It's quite weird actually, I automatically assumed I would hate my body when being pregnant.
I thought getting used to all the new changes would be quite difficult. Of course it's the first time I have been pregnant and its the first time I have seen my body take such a different and if any type of different shape at all.
When my bump started to grow I noticed I would walk around my house with my top rolled up, I wanted to show it off. I was never the type to walk around my house so comfortable that I would only have a sport bra on ... I think we can never see what our true beauty looks like.
Looking back on my photos from summer I should have had more self confidence in my body and if anything my pregnancy has taught me that. I LOVE my bump and I love showing my belly off, My little boy is in there.
Pregnancy has made me much more confident with my body but thats insane because I thought it would be the complete opposite. Our bodies are amazing and I have loved following week by week updates on how and what was changing with in my body.
I know after pregnancy people can find it hard to love there bodies again but like anything it's going to take time, My mindset is very positive. I have a wedding in May and I have bought a "goal" dress and I have another wedding in October in Cryprus. I have vision and target on how I would like to look but i'm not going to add pressure to myself, not at all ... TBH i'm going to eat so much apple crumble and custard, birthday cake cheesecake and Millies cookies first to catch up on my lack of sugar it might not even happen.
I am however more motivated than ever to work out and maintain a positive mind set!
I understand not everyone feels like this but just try to remember that being pregnant is such a miracle and such an amazing experience that not everyone gets to have. Everyone looks different in there pregnancies. In all honesty as well, just remember the images people post to social media including myself are not everyday looks! The majority of my time throughout pregnancy hasn't been very glam vommiting in to the toilet bowl.

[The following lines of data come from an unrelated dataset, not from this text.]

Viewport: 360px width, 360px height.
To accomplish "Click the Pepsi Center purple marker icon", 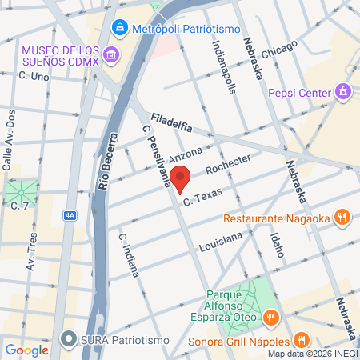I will point(344,93).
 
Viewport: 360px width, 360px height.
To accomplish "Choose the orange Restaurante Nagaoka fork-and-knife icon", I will point(342,217).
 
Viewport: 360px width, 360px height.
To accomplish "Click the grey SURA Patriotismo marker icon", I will point(70,339).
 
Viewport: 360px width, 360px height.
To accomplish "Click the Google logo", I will point(26,350).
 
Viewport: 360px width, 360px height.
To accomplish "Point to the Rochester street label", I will point(228,164).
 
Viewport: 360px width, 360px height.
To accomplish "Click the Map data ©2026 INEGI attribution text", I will point(313,354).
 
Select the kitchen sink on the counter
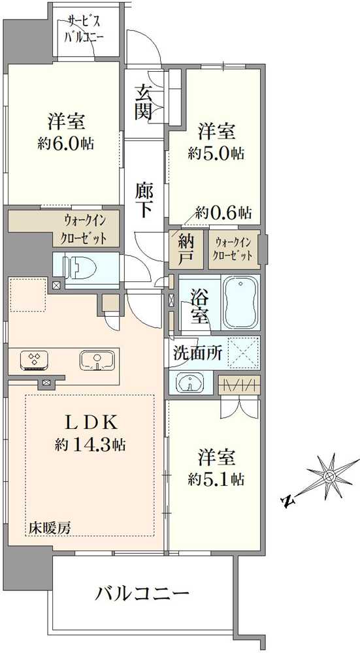(97, 359)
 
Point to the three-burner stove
(35, 360)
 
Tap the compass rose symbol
(329, 475)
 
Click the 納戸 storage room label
(185, 249)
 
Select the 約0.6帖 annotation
(223, 213)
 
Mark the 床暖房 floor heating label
(50, 528)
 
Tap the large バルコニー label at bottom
(142, 593)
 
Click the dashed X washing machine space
(244, 353)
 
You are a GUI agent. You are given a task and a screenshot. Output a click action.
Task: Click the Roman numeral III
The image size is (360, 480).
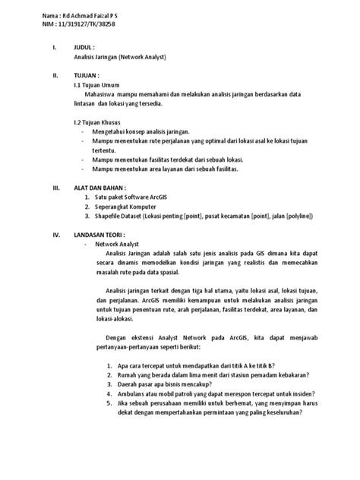click(54, 186)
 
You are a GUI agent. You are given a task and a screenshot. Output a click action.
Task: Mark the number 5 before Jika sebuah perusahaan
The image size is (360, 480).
click(108, 405)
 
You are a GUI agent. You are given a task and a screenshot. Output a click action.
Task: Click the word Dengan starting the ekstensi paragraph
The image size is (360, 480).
click(115, 336)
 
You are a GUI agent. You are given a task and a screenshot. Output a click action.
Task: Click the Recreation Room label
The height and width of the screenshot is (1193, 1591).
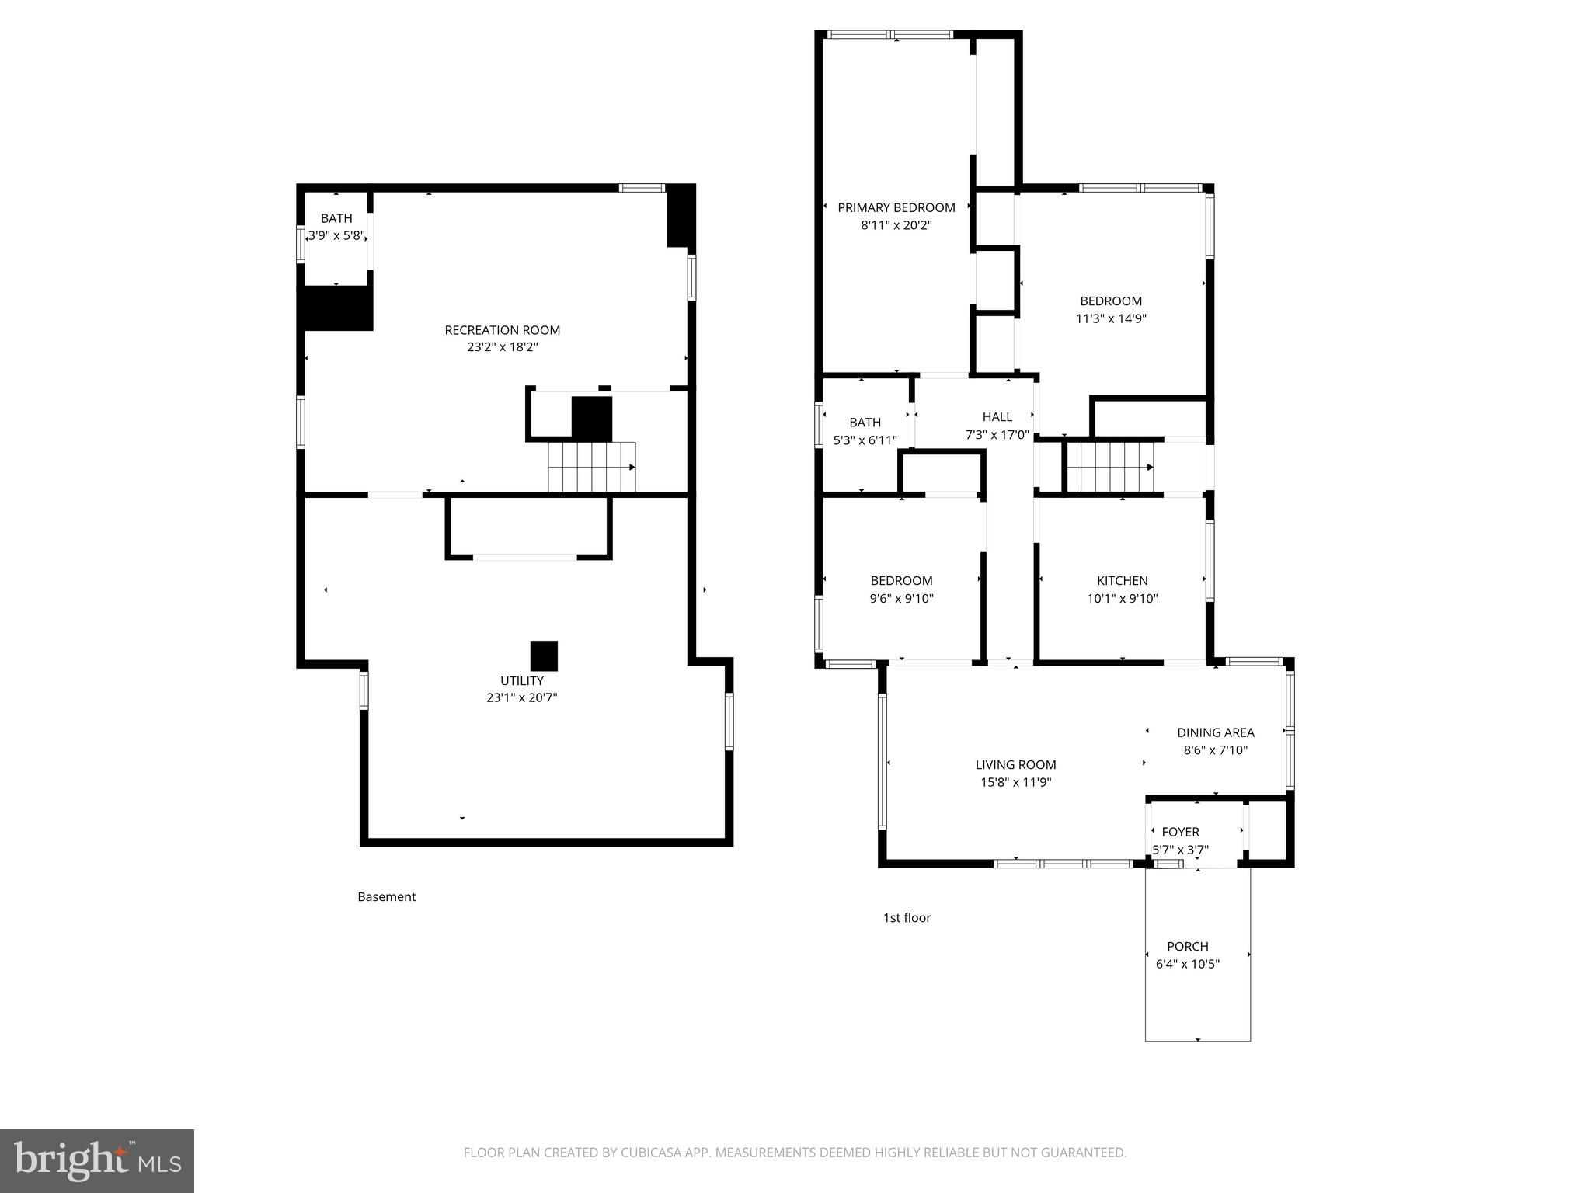coord(502,330)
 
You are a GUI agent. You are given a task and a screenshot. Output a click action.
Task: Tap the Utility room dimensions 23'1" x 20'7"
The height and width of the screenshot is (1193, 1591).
coord(521,697)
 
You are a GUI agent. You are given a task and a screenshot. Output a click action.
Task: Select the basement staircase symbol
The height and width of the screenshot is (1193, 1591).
coord(591,467)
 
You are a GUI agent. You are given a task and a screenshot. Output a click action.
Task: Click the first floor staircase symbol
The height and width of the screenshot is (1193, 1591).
coord(1109,467)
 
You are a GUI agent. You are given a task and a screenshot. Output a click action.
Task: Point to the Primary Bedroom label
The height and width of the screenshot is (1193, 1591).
coord(896,207)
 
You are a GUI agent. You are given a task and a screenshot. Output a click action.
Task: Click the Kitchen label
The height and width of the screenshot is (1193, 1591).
coord(1122,580)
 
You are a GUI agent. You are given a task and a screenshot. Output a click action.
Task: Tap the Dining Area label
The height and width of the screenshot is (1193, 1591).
coord(1215,732)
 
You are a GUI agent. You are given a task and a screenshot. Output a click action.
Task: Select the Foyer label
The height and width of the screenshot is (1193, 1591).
coord(1180,832)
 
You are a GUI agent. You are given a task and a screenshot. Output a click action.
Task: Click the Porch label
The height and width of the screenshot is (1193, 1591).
coord(1187,946)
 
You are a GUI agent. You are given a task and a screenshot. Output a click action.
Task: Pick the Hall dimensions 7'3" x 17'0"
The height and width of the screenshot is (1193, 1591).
coord(997,435)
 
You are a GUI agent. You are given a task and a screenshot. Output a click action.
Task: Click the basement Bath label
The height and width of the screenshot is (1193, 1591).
coord(336,218)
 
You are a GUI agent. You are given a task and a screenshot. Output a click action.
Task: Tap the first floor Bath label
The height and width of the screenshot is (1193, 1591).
coord(865,422)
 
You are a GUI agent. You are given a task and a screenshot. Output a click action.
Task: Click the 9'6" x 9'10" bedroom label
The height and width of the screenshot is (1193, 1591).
coord(901,580)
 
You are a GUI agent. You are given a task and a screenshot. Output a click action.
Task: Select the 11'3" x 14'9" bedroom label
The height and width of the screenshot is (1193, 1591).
coord(1110,301)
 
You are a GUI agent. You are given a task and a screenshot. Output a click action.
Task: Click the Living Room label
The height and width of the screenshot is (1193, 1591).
coord(1015,764)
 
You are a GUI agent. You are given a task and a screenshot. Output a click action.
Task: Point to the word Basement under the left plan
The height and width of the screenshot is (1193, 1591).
coord(386,896)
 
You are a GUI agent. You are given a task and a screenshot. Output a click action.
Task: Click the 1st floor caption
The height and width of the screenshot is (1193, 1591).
coord(907,917)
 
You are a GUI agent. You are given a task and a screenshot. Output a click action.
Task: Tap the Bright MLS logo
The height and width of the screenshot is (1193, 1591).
coord(96,1160)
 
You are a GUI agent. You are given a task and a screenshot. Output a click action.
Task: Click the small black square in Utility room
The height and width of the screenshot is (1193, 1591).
coord(544,656)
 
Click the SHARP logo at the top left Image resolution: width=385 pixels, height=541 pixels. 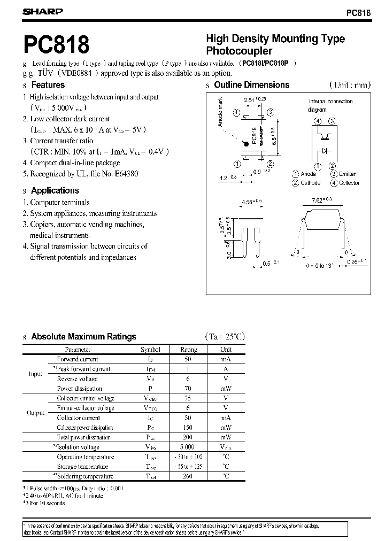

Through out my pregnancy I have gained 1stone 4 to date taking me to 11st 4, I am currently 35.3days and my boy is weighing 5.4. I have never weighed this amount and tbh I don't feel like I have, if I wasn't pregnant I would be destroying myself at a gym beating myself up, its weird. Weight gain doesn't matter, I was more anxious that I wasn't putting weight on thinking my boy wasn't growing. It's a crazy thing pregnancy. Imagine checking the scales to make sure your putting weight on.
I just wanted to share how in love I am with my new figure, shape, size, bump & pregnancy.